What you need to do |
Starting at the top of the entries below, set down each line exactly as written, and stop after the line containing "Trailer Hoppers Pixar movies (371, 1643)".

Data listing |
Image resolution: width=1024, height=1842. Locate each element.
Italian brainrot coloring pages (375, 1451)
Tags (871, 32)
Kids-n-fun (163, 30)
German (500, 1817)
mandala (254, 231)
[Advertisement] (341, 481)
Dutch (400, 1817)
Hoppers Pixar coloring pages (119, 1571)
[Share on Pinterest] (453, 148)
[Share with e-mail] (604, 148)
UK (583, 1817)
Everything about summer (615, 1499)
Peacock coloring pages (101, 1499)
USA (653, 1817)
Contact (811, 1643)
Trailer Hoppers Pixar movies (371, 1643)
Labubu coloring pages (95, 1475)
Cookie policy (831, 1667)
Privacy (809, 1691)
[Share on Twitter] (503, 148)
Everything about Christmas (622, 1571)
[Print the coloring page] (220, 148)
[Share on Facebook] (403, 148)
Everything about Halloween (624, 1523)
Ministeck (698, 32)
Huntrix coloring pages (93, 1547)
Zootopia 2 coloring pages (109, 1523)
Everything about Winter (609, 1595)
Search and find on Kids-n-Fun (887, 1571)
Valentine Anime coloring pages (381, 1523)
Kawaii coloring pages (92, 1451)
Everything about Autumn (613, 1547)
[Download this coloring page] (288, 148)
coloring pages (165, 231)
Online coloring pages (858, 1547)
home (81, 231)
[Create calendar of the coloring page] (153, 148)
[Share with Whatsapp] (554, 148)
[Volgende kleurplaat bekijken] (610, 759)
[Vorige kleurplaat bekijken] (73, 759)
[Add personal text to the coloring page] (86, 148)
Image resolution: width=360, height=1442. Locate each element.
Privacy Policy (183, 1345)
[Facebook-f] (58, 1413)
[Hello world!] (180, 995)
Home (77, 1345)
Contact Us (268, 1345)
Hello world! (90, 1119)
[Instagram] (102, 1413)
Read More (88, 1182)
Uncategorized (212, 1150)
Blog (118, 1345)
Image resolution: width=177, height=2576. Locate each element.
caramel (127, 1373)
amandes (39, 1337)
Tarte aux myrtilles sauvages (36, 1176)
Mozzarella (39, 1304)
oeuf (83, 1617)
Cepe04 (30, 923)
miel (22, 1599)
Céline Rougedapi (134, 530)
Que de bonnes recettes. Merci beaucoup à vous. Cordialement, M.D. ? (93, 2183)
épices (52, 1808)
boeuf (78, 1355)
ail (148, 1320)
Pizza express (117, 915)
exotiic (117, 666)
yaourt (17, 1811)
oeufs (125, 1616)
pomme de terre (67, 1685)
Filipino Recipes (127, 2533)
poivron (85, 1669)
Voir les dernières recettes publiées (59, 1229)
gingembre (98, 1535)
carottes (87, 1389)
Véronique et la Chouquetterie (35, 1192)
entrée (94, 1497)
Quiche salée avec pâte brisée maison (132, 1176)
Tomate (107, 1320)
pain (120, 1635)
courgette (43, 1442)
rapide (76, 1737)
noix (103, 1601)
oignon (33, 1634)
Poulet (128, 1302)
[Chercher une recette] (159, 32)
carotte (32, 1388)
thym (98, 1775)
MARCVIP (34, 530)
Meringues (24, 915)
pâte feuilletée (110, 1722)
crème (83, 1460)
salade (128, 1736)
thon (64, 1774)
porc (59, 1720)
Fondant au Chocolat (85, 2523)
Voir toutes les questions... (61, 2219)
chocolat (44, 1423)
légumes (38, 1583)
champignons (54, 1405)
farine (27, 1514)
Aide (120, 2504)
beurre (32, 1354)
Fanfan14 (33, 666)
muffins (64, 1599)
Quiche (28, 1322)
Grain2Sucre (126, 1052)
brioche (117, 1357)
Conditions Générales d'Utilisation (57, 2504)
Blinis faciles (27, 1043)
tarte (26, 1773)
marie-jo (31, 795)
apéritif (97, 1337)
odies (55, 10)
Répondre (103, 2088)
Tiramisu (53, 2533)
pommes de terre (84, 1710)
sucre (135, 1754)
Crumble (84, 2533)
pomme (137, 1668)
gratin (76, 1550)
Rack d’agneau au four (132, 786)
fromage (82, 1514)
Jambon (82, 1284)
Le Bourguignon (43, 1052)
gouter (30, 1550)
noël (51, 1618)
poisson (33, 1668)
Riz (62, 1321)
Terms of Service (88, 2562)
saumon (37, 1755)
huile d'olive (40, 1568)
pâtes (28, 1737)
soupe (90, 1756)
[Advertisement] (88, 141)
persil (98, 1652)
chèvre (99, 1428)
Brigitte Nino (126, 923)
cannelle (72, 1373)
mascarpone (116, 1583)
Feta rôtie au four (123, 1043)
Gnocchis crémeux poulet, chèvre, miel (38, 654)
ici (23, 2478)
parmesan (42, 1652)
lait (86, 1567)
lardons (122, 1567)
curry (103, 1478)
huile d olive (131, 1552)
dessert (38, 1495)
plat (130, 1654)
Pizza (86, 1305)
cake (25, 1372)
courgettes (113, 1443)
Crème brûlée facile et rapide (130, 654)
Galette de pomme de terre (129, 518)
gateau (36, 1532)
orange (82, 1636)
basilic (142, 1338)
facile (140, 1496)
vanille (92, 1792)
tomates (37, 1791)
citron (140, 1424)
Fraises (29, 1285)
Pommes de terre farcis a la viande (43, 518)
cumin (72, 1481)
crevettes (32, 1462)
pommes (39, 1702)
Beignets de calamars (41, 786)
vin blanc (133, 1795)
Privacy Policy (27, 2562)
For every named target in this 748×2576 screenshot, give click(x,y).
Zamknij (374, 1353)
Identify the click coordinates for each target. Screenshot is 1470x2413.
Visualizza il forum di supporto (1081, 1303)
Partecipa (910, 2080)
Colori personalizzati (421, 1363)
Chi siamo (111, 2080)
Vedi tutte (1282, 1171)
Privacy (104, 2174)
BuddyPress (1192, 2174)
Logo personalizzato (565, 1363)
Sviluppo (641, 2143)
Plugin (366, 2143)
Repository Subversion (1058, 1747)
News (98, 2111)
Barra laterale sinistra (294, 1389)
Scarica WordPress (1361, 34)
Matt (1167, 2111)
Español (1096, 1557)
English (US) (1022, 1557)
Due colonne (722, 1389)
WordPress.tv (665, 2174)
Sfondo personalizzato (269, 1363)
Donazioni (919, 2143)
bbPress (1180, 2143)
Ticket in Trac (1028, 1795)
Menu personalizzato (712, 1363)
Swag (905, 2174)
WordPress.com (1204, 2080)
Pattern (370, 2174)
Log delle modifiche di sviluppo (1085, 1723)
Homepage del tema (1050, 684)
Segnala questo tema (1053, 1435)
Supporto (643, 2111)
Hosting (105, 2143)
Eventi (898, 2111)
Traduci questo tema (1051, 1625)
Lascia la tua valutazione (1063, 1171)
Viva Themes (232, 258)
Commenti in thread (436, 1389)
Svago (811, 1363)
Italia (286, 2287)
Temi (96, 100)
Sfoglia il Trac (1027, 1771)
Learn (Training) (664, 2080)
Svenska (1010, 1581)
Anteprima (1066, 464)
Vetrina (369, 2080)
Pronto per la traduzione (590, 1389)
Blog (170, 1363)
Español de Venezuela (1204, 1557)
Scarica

Worked solution |
Image resolution: width=1024, height=1842. Locate each element.
Italian brainrot coloring pages (375, 1451)
Tags (871, 32)
Kids-n-fun (163, 30)
German (500, 1817)
mandala (254, 231)
[Advertisement] (341, 481)
Dutch (400, 1817)
Hoppers Pixar coloring pages (119, 1571)
[Share on Pinterest] (453, 148)
[Share with e-mail] (604, 148)
UK (583, 1817)
Everything about summer (615, 1499)
Peacock coloring pages (101, 1499)
USA (653, 1817)
Contact (811, 1643)
Trailer Hoppers Pixar movies (371, 1643)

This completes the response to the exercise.